I protocolli più abusati sono Telnet, MS SQL e Secure Shell (SSH), con RDP e Virtual Network Computing (VNC). Lo scenario di attacco più comune include l’utilizzo di credenziali predefinite per ottenere un accesso alla shell per scaricare ed eseguire malware. Le credenziali predefinite sono associate a una varietà di prodotti come router, terminali remoti, telecamere IP e sistemi multimediali. Tra le raccomandazioni: mappare le risorse IoT e applicare criteri di sicurezza per ridurre la superficie di attacco; assicurarsi di utilizzare una rete diversa per i dispositivi IoT e di avere familiarità con tutte le interfacce esposte.

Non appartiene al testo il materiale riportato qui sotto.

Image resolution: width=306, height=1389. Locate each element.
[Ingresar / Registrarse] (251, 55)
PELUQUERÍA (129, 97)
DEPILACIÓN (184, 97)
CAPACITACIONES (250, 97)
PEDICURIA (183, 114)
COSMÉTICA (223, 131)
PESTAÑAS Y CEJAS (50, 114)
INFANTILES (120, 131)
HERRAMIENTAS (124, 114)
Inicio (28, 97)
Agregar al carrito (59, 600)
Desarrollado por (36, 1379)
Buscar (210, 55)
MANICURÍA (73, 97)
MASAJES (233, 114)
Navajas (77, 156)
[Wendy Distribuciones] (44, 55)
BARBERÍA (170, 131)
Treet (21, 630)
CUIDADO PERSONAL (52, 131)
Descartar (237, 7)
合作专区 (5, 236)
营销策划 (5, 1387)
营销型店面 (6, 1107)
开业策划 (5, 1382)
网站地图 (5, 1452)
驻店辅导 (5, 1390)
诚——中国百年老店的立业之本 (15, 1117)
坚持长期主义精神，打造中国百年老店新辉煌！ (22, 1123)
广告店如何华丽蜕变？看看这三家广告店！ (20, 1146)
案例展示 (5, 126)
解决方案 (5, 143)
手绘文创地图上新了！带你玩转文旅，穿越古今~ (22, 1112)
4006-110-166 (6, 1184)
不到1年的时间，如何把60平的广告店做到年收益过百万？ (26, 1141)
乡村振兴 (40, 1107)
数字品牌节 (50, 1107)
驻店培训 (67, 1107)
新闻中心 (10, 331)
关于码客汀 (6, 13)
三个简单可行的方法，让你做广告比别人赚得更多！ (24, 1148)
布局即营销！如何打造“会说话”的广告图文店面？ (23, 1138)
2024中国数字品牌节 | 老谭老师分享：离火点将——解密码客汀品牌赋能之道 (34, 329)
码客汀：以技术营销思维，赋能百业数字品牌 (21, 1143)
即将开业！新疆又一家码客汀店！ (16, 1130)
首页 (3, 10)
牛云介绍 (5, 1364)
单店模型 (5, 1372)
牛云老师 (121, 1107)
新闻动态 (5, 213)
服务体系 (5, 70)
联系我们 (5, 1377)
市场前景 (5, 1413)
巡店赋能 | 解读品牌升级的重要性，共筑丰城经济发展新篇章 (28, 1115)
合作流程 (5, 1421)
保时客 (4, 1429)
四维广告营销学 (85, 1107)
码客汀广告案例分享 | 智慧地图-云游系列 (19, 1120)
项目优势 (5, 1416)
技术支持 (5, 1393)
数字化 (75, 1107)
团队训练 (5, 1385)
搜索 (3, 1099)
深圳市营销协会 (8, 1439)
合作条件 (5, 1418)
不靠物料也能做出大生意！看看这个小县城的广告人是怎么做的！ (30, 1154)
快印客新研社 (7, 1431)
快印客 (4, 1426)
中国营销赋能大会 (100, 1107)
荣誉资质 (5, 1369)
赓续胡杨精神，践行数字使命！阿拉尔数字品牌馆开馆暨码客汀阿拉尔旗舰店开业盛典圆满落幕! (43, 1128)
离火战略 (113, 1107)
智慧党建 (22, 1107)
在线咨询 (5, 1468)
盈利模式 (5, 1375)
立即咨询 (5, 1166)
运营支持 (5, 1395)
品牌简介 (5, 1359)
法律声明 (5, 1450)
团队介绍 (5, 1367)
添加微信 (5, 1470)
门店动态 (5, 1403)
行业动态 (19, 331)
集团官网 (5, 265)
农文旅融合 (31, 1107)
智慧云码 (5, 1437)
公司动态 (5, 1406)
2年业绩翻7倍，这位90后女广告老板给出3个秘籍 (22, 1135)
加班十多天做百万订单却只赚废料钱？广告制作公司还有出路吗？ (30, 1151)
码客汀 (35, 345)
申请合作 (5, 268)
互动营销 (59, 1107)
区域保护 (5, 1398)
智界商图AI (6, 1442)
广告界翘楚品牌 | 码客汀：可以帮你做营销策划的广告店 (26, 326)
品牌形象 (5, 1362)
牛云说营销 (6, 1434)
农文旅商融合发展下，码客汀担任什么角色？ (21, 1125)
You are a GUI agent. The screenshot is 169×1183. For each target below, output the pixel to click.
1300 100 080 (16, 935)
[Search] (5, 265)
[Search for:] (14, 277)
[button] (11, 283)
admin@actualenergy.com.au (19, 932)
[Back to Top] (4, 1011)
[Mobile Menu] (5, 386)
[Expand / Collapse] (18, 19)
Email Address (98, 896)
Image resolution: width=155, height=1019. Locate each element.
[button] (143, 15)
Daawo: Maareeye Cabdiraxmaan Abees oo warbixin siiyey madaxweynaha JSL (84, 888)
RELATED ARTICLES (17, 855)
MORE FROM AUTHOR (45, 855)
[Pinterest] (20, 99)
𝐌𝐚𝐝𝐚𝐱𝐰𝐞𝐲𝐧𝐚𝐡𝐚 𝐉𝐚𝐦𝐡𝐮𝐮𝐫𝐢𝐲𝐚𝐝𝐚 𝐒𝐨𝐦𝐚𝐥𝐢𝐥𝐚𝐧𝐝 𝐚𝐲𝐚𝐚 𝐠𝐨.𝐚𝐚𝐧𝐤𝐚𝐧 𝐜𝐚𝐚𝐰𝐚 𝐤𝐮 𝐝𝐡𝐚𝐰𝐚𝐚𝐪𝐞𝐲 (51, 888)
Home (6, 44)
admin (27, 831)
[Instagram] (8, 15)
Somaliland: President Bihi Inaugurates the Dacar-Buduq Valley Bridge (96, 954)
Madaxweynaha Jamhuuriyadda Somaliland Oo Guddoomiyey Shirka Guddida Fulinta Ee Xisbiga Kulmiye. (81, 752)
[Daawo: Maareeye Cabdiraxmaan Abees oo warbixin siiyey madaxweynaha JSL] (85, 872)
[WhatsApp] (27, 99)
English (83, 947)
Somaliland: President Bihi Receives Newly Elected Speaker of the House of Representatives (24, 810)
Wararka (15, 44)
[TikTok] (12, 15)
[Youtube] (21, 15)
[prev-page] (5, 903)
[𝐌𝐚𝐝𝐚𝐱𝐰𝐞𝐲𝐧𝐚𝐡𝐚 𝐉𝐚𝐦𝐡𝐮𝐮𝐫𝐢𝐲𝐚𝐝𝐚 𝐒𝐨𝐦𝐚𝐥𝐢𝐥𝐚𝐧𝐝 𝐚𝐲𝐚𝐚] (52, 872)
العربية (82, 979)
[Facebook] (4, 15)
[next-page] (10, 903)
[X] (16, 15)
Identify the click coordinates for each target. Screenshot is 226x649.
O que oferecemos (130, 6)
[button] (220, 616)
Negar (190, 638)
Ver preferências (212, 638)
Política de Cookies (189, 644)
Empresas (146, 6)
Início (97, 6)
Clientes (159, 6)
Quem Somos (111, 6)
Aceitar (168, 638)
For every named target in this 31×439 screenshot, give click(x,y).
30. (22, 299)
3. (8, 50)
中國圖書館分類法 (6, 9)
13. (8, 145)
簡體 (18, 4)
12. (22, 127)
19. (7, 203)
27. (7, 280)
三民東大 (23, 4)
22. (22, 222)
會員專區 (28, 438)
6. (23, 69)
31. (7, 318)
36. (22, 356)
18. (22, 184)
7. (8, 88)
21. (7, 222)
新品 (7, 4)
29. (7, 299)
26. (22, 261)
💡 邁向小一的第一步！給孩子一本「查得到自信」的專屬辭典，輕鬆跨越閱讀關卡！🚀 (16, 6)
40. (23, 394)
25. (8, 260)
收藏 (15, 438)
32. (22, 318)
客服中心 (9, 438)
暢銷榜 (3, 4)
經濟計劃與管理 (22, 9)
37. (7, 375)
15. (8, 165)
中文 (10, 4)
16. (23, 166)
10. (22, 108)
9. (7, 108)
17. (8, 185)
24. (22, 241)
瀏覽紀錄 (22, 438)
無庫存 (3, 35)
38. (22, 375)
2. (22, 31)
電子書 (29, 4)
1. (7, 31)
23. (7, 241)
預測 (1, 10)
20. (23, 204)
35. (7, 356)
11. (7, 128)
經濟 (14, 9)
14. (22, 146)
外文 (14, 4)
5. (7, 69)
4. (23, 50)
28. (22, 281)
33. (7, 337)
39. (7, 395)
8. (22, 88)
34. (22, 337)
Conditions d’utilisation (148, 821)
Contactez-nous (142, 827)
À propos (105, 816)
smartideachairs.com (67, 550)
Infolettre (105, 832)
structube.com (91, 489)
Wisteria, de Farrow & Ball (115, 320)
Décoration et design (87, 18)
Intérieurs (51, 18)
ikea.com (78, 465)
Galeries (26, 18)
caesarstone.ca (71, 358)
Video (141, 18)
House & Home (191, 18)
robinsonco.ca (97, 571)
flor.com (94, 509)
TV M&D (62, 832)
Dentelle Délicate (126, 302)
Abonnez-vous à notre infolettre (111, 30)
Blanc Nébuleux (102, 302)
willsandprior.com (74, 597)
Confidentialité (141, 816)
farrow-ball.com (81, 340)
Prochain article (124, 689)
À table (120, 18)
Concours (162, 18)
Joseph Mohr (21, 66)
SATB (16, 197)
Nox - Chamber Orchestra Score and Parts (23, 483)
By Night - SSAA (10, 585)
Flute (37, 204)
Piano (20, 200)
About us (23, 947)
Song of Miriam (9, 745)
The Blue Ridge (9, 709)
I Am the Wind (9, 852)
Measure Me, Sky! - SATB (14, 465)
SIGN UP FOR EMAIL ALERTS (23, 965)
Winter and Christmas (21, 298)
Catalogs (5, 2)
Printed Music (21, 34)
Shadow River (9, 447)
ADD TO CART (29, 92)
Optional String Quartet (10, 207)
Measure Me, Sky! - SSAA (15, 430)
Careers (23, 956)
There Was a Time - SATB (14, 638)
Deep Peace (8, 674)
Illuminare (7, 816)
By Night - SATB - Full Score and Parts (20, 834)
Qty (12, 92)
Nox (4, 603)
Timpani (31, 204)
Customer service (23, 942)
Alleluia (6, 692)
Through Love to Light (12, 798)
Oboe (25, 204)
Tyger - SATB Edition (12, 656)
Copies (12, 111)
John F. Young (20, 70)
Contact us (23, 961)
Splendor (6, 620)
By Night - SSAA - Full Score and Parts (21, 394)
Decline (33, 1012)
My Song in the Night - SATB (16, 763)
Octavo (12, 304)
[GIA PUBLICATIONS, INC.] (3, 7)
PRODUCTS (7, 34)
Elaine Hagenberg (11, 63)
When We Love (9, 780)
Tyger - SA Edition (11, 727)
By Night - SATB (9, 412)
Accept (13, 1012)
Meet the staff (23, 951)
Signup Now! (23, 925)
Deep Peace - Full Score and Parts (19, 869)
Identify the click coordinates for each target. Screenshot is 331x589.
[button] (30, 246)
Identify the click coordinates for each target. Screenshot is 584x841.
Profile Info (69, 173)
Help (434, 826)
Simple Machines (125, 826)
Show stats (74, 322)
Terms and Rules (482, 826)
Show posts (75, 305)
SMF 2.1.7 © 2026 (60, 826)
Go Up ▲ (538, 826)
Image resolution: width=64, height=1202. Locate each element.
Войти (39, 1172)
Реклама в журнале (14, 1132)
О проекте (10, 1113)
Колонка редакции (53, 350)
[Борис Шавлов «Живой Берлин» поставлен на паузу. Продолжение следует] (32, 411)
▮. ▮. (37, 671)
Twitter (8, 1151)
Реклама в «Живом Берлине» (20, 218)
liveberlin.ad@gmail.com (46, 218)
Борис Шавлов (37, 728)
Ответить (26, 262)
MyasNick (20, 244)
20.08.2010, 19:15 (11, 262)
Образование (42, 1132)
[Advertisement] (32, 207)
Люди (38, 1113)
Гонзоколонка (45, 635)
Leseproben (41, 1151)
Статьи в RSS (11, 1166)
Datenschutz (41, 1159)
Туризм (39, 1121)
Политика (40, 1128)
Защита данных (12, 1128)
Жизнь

Il rischio di cyber attack aumenta anche a causa del fatto che molti dei protocolli IoT/OT legacy e dispositivi incorporati in ambienti di infrastrutture industriali e critiche sono stati progettati anni fa, senza controlli moderni come la crittografia, l’autenticazione avanzata e gli stack software con protezione avanzata, mentre le reti OT stesse sono spesso flat, senza problemi e prive di criteri di attendibilità zero. Gli avversari che prendono di mira questa superficie di attacco espansa possono causare un impatto aziendale sostanziale, tra cui incidenti di sicurezza e ambientali, costosi tempi di inattività della produzione e furto di proprietà intellettuale, ad esempio informazioni sulle formule proprietarie e sui processi di produzione.